§ ACTIONS TO TAKE:
#1 In the aquarium centerpiece thread, rewrite Atena's paragraph beginning "My centerpiece is a" as a short bulleted list that keeps its main facts.
#2 Answer these questions about the aquarium centerpiece thread:
(a) What price did ILLBETHEJUDGE find the centerpiece for on craigslist?
(b) What kind of wood does laoshun mention?
(c) About how much of Cinderwolf's rock bridge is buried under sand?

§ TEXT EXTRACT:
-=-=-=-=-

# Show me your fish tank centerpiece.



## ILLBETHEJUDGE (Feb 27, 2012)

I am wondering what everybody here has choosed as a centerpiece for their aquarium and the reason behind it.
So here is mine and the reason is because i saw it at the LPS for around $50 something (the 2 pieces,the one in the middle and the one in the corner) and then found it on craigslist for $15















I am still adding decorations to the tank that soon is gonna become a sorority tank.


----------



## Atena (Apr 29, 2012)

My centerpiece is a roock bridge in the center. If not on his hammock, Guppy likes to rest inside or on top of the bridge. I wanted a zen-like feel to my tank with natural plants and river rocks, but I also wanted to give Guppy a place where he felt secure to hide when startled. When I found this at the local pet store it seemed like the perfect little place for my little buddy to hang out and it provided that natural look I was going for.


----------



## lvandert (Feb 23, 2012)

lol I dont have centerpieces. I just have stuff. Although i'm planning on making a centerpiece for the 20 gal.


----------



## ILLBETHEJUDGE (Feb 27, 2012)

Atena said:


> My centerpiece is a roock bridge in the center. If not on his hammock, Guppy likes to rest inside or on top of the bridge. I wanted a zen-like feel to my tank with natural plants and river rocks, but I also wanted to give Guppy a place where he felt secure to hide when startled. When I found this at the local pet store it seemed like the perfect little place for my little buddy to hang out and it provided that natural look I was going for.


Really nice centerpiece! It males your tank look cool and the black gravel is nice too.


----------



## Atena (Apr 29, 2012)

Thanks!


----------



## laoshun (Apr 3, 2012)

A neutral setting with the white gravel and more natural look with the mopani wood.


----------



## mattoboy (Feb 4, 2012)

My driftwood for sure, its like the local thug hangout where all the fish like to "chill"


----------



## ILLBETHEJUDGE (Feb 27, 2012)

That piece of driftwood is amazing! I've been looking for something like that for quite a while now but i Haven't been able to find anything i like, everything i see on the stores are small and really expensive pieces.


----------



## Cinderwolf (Dec 22, 2011)

I agree! I am still on the hunt for a beautiful drift wood piece D: For now, I have this rock bridge I have had for ages. It is a cave, and has about an inche and a half burried under sand, when it isnt buirried it is a complet ring, with the bottom connected .


----------



## ILLBETHEJUDGE (Feb 27, 2012)

It's amazing how great your tank looks!

-=-=-=-=-

§ DATA SEGMENT:
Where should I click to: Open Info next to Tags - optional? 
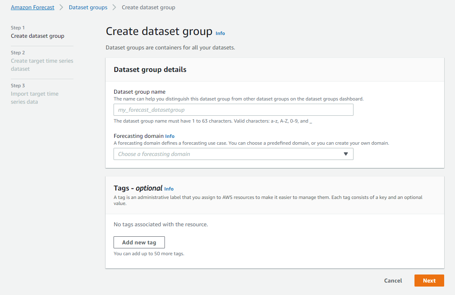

-=-=-=-=-

§ FULL ANSWERS:
#1
- The centerpiece is a rock bridge in the center of the tank.
- When Guppy isn't on his hammock, he likes to rest inside or on top of the bridge.
- Atena wanted a zen-like tank with natural plants and river rocks.
- Atena also wanted a place where Guppy would feel safe hiding when startled.
- Atena found the bridge at the local pet store, and it gave both a good hangout spot and the natural look Atena wanted.

#2
(a) $15
(b) Mopani wood
(c) About an inch and a half